今季から町田で指揮を執る黒田剛監督(53歳)。昨季15位だったチームをどうやって変えたのか?

「(あの試合では)後半に時間稼ぎをしたと言われましたが、実際にはどこのチームもやっていることです。ウチが極端なわけでもなければ、程度の差はあれ、ヴェルディだってリードした試合ではやっていましたよね。先にリードを許すことに問題があるわけですから、相手を非難する前にそこを改善することがやるべき仕事だと私は思います。

 たとえばヴェルディがボール保持を大事にするサッカーをやっているとすれば、それが彼らにとって理想的なのでしょう。町田には町田のサッカーがあるし、理想を追求するのもサッカー、理想を打ち破るのもサッカー。私はいろんなサッカーがあっていいと思うんです。だからサッカーは面白いんです。その中で、勝つために何を最優先させていくかを見定め、チームコンセプトとして明確に落とし込んでいくことが大切なんだと思います」

 プロのチームがどんなサッカーを選択するかは、すべては目的達成のためであり、その達成のために必要かつ合理的なサッカーを目指すべきだと黒田監督は話す。

「いま社長やクラブ、ファン・サポーター、スポンサーが私に一番期待しているのは、勝つこと、優勝すること、J1に昇格することだと思うんです。そのために理想を追求することが最適であれば、理想を追い求め続ければいい。そうでなければ別の選択をするのが当然だと思います。我々プロ監督のミッションは『理想の追求』ではないはずです。プロ監督は結果を出すために試行錯誤しながら、全力で戦うのが仕事だと私は思っています。失敗は誰のせいでもない、矢印は全て自分です。

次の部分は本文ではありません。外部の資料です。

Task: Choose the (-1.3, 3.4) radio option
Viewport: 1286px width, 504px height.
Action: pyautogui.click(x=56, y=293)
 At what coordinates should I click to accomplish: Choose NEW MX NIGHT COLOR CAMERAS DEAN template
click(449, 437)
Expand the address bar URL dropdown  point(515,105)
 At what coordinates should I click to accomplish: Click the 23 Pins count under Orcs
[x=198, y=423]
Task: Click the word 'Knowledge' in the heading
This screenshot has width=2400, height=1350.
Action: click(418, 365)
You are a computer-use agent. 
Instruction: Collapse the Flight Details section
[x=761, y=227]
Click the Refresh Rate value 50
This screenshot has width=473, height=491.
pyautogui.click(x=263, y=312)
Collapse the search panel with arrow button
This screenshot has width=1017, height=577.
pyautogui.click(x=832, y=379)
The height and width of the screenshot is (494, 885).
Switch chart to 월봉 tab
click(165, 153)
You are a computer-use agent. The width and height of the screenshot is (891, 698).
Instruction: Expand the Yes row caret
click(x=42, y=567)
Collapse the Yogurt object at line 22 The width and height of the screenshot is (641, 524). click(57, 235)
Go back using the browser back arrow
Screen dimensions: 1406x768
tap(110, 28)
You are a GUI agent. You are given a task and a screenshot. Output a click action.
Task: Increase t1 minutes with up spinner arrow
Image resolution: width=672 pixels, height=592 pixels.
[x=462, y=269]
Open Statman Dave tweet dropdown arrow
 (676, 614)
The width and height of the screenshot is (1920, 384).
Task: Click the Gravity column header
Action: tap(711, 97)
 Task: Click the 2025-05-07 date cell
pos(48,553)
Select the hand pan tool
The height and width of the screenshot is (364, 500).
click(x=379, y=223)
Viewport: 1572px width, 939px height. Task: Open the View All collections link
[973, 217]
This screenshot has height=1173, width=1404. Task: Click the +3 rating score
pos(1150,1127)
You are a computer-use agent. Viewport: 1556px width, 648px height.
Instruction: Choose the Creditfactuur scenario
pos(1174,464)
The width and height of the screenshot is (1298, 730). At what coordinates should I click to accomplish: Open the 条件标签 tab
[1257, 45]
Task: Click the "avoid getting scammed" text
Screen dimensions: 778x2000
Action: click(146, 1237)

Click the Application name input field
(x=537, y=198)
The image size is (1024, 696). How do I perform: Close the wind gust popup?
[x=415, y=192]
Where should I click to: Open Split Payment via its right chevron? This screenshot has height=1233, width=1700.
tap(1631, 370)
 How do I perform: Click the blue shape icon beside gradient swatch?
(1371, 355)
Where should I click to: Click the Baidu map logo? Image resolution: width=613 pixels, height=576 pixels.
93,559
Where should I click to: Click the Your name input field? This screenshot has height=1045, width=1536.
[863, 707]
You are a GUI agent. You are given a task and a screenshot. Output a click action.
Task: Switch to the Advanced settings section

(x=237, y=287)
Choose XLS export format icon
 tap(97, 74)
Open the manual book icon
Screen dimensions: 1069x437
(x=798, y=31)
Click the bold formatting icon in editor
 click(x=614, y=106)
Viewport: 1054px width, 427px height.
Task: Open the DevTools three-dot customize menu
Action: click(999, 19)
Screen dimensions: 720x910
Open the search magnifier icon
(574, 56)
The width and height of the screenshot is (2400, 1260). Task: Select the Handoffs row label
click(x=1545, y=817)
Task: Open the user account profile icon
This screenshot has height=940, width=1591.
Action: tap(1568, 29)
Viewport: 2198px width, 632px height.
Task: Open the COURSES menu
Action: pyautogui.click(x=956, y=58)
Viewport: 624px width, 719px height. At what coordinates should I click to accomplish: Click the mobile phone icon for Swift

 どういうサッカーをすべきかは対戦相手との力関係でも変わってきます。たとえばJ2で戦ううえで、ミーティングでバルセロナやアーセナルを引き合いに出しても選手もピンとこないんじゃないですかね。理想はあくまで理想です。現実を見る勇気や覚悟を持って、そこから目を背けることなく、細部にわたり精査していくことが重要だと思っています」

「ロングスローは珍しい戦術ではありません」

 先に触れた岡山との一戦でも、町田はロングスローを効果的に用い、勝利を手にしている。一方で、青森山田時代から黒田監督はロングスローについても、理不尽な批判を受けてきたという。